Esha AhmadOlivia BrumfieldOlivia MasseClemente Velasco-AnnisJennings ZhangCaitlin K RollinsSusan ConnollyCarol BarnewoltAlireza A ShamshirsazShohra QaderiAli JavinaniSimon K WarfieldEdward YangAli GholipourHenry A FeldmanJudy A EstroffPatricia E GrantLana VasungPublished in: Cerebral cortex (New York, N.Y. : 1991) (2023)

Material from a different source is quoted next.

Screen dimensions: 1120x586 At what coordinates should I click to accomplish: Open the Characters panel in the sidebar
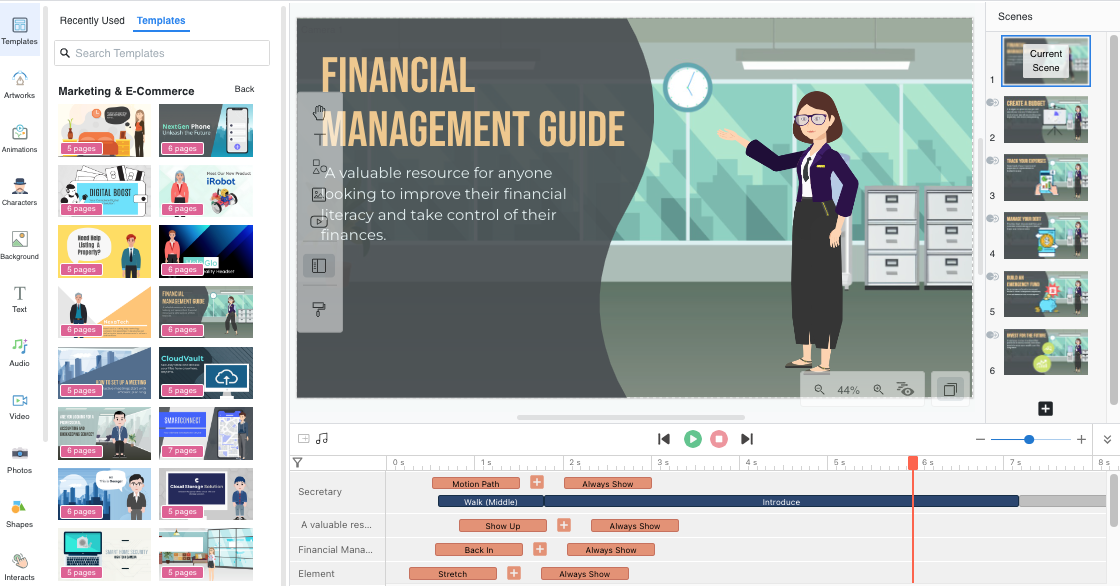tap(19, 191)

Non-syndromic, isolated musculoskeletal birth defects (niMSBDs) are among the leading causes of pediatric hospitalization. However, little is known about brain development in niMSBDs. Our study aimed to characterize prenatal brain development in fetuses with niMSBDs and identify altered brain regions compared to controls. We retrospectively analyzed in vivo structural T2-weighted MRIs of 99 fetuses (48 controls and 51 niMSBDs cases). For each group (19-31 and >31 gestational weeks (GW)), we conducted repeated-measures regression analysis with relative regional volume (% brain hemisphere) as a dependent variable (adjusted for age, side, and interactions). Between 19 and 31GW, fetuses with niMSBDs had a significantly (P < 0.001) smaller relative volume of the intermediate zone (-22.9 ± 3.2%) and cerebellum (-16.1 ± 3.5%,) and a larger relative volume of proliferative zones (38.3 ± 7.2%), the ganglionic eminence (34.8 ± 7.3%), and the ventricles (35.8 ± 8.0%). Between 32 and 37 GW, compared to the controls, niMSBDs showed significantly smaller volumes of central regions (-9.1 ± 2.1%) and larger volumes of the cortical plate. Our results suggest there is altered brain development in fetuses with niMSBDs compared to controls (13.1 ± 4.2%). Further basic and translational neuroscience research is needed to better visualize these differences and to characterize the altered development in fetuses with specific niMSBDs.